OBJECTIF A:
Relève dans l'extrait source chacun des passages d'une position à une autre attribués aux hommes et aux femmes qui « passèrent » d'un camp à l'autre.
OBJECTIF B:
Modifie le passage de l'extrait source qui commence par "Les ambivalences et" et va jusqu'à "avec le temps.", en y remplaçant "inavouable" par "indicible".

EXTRAIT SOURCE:
════════════════
Le cas du jeune Mitterrand, c'est celui d'une trajectoire fréquente pour l'époque, dont l'épopée officielle de la Résistance a disqualifié le récit, le réduisant à l'état de secret encombrant. Des milliers de Français n'ont pas trouvé leur place dans cette mise en scène qui a longtemps opposé une France résistante, supposée majoritaire, à une France pétainiste supposée minoritaire. Ils ont vécu une autre histoire où l'on pouvait être un partisan convaincu de la Révolution nationale avant de devenir résistant, ou l'on restait parfois maréchaliste après être entré en résistance autant de situations fréquentes avec les itinéraires de la minorité de dissidents et de résistants de première heure. Pour l'historien américain Robert Paxton, l'histoire personnelle de Mitterrand est significative : " l'histoire personnelle de F. Mitterrand pendant la guerre fait de lui un Français plutôt typique, plutôt représentatif. Beaucoup de Français ont sincèrement cru, au début, que Pétain allait pouvoir faire mieux, beaucoup ont cru pouvoir occuper des fonctions techniques à Vichy pendant un an ou deux. Mais la Révolution nationale et l'engrenage de la Collaboration rendaient la situation impossible et nombre d'entre eux ont pris leurs distances ou ont changé de camp. C'est d'ailleurs la tragédie de Vichy d'avoir recruté de bonnes volontés qui ont mis du temps à s'apercevoir qu'au lieu de créer leur union sacrée, comme en 14, le régime a commencé par des exclusions. C'est un point essentiel. "
Les ambivalences et les ambiguïtés, les itinéraires en clair-obscur n'ont pus supporter, une fois la paix revenue, la lumière irradiante du gaullisme. Bien sûr des hommes et des femmes qui passèrent du pétainisme exalté au maréchalisme inquiet, du légalisme à la dissidence, de Vichy à la Résistance, durent alors se replier sur leurs souvenirs, faire de ces années une affaire intime, devenue inavouable avec le temps.
════════════════
ENREGISTREMENTS LISTÉS:
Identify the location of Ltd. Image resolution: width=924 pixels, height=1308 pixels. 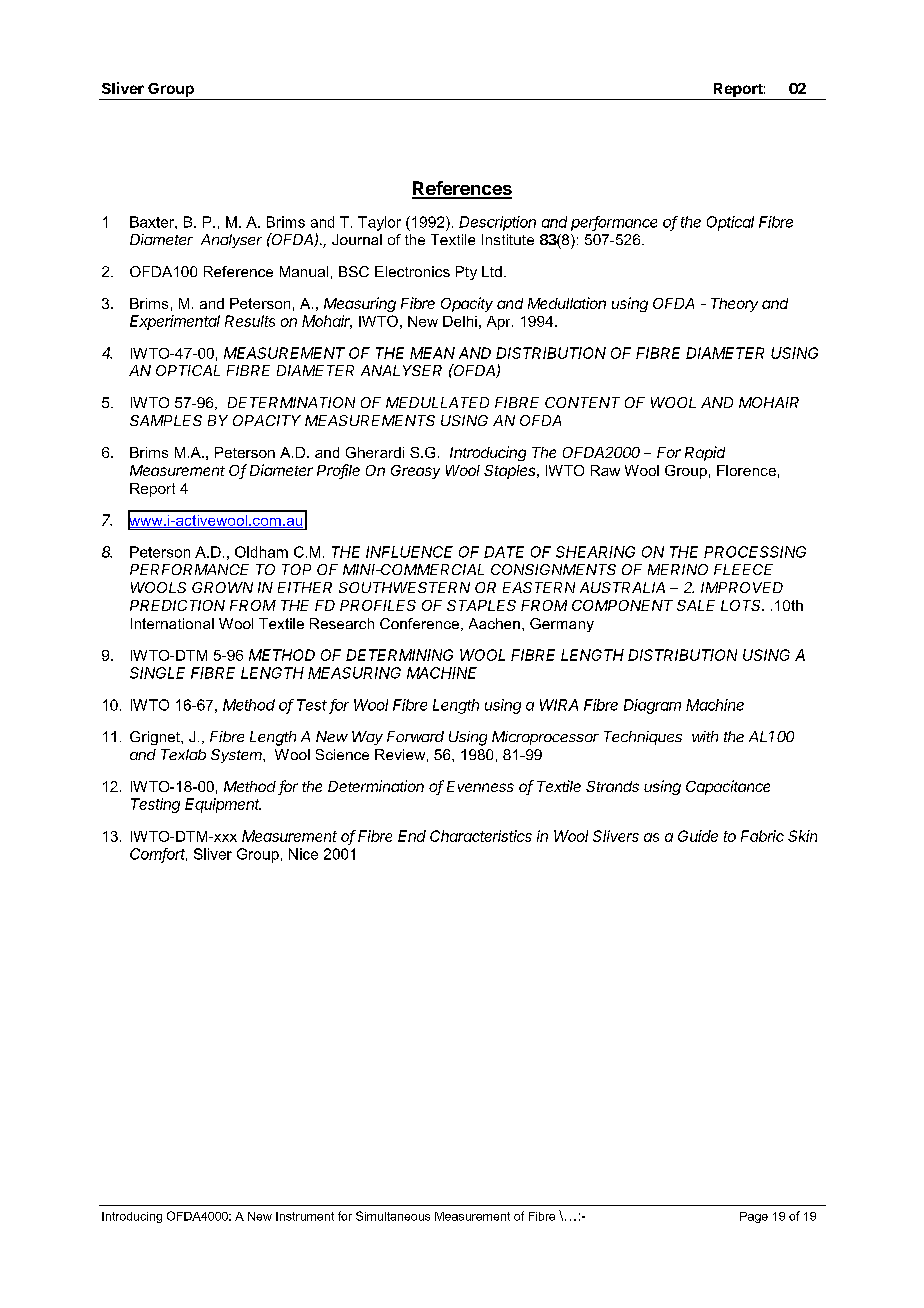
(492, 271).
════════════════
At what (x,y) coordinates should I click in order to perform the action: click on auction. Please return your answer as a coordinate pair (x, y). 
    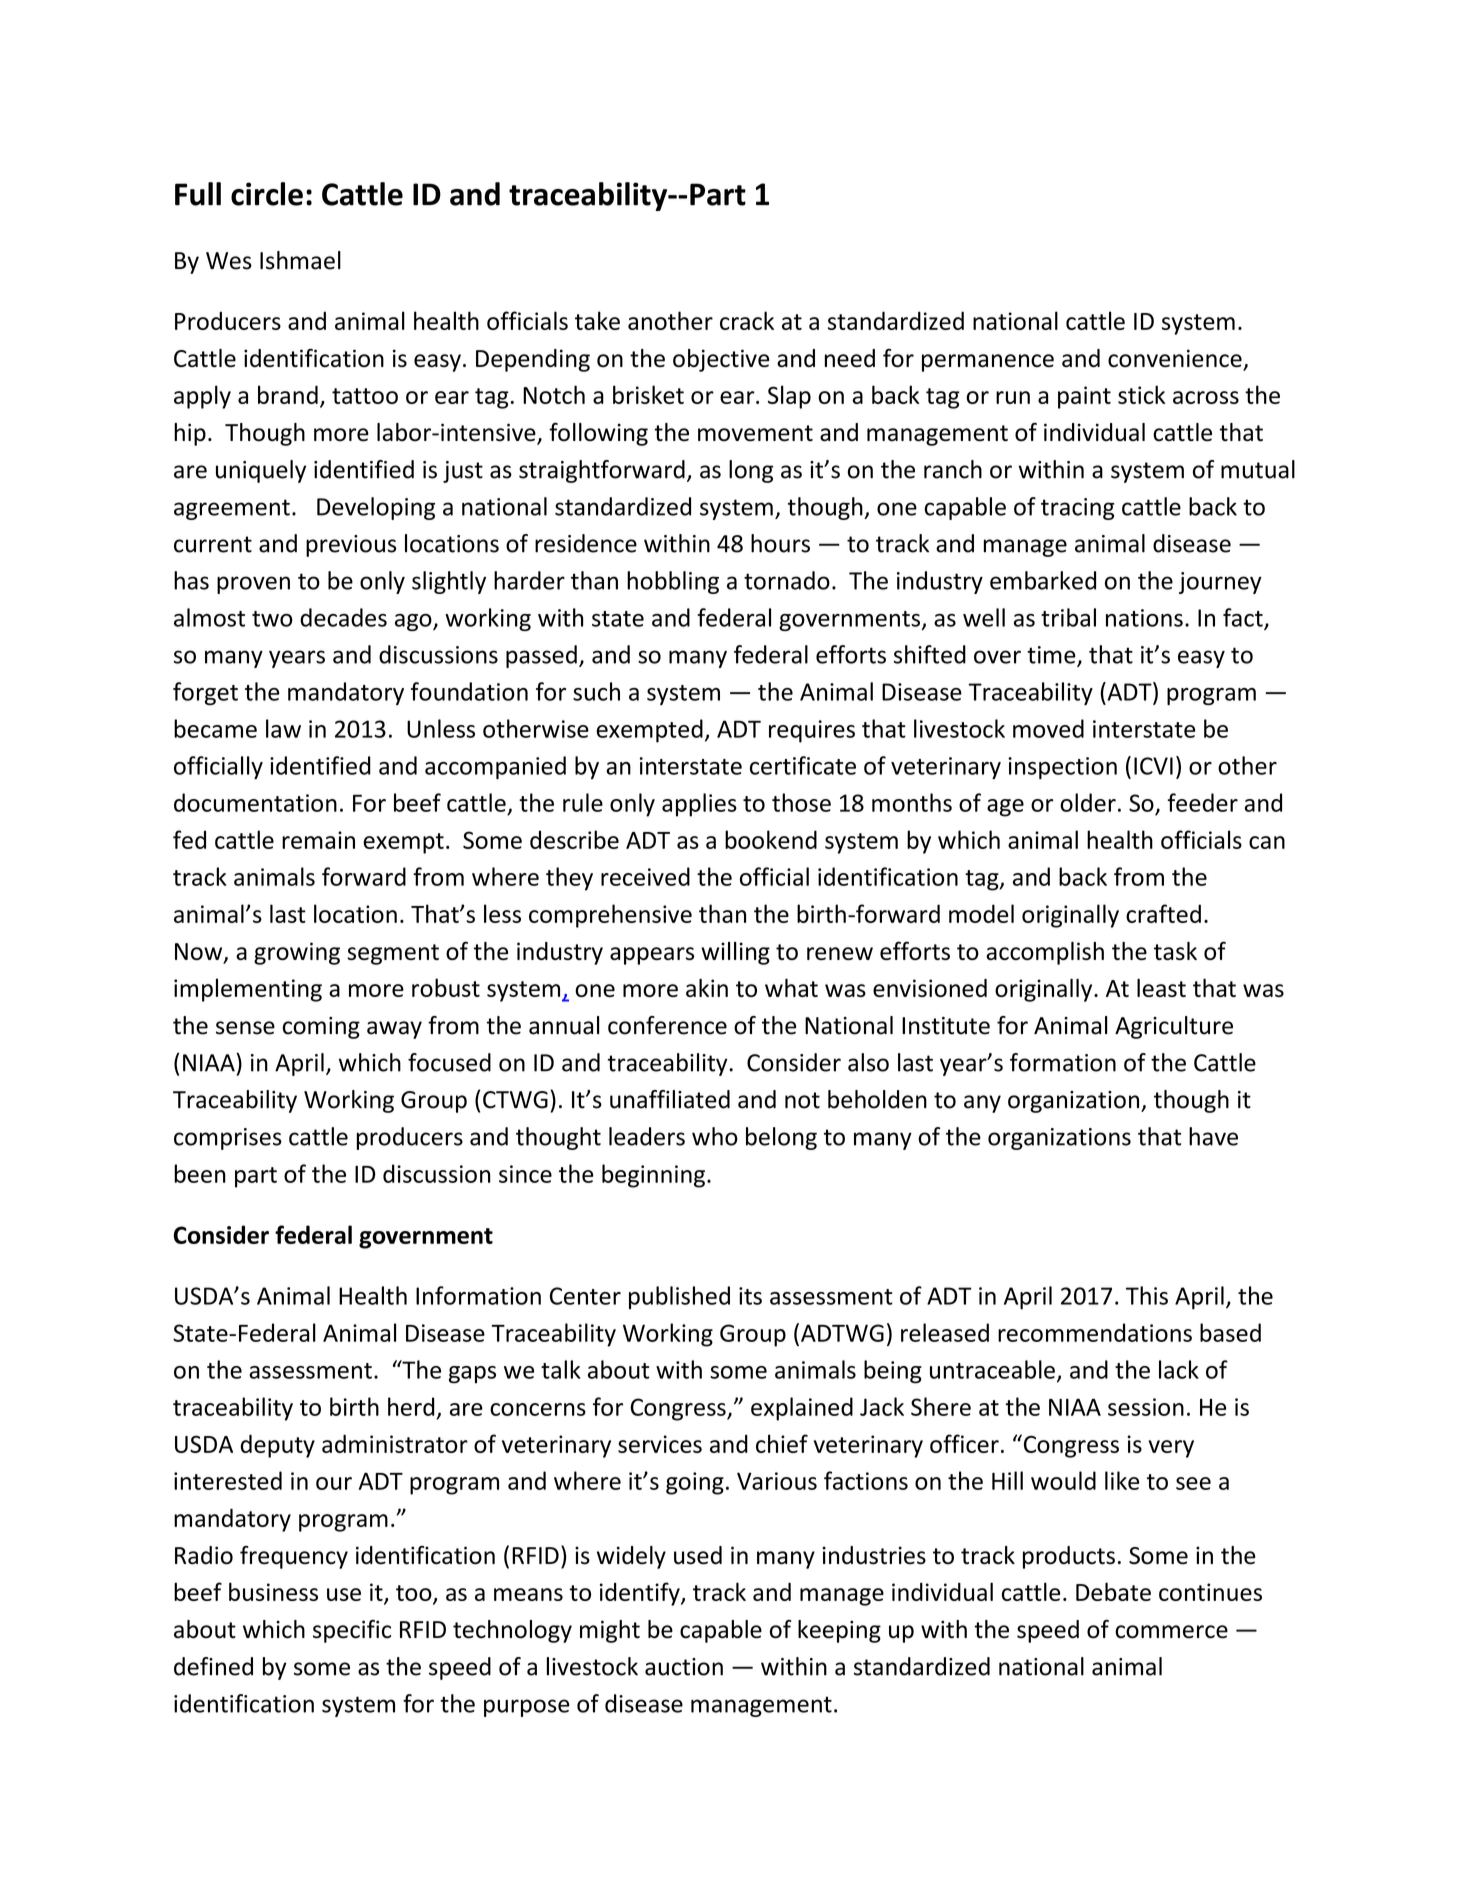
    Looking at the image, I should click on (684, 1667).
════════════════
SOLUTION RÉDIGÉE A:
du pétainisme exalté au maréchalisme inquiet ; du légalisme à la dissidence ; de Vichy à la Résistance

SOLUTION RÉDIGÉE B:
Les ambivalences et les ambiguïtés, les itinéraires en clair-obscur n'ont pus supporter, une fois la paix revenue, la lumière irradiante du gaullisme. Bien sûr des hommes et des femmes qui passèrent du pétainisme exalté au maréchalisme inquiet, du légalisme à la dissidence, de Vichy à la Résistance, durent alors se replier sur leurs souvenirs, faire de ces années une affaire intime, devenue indicible avec le temps.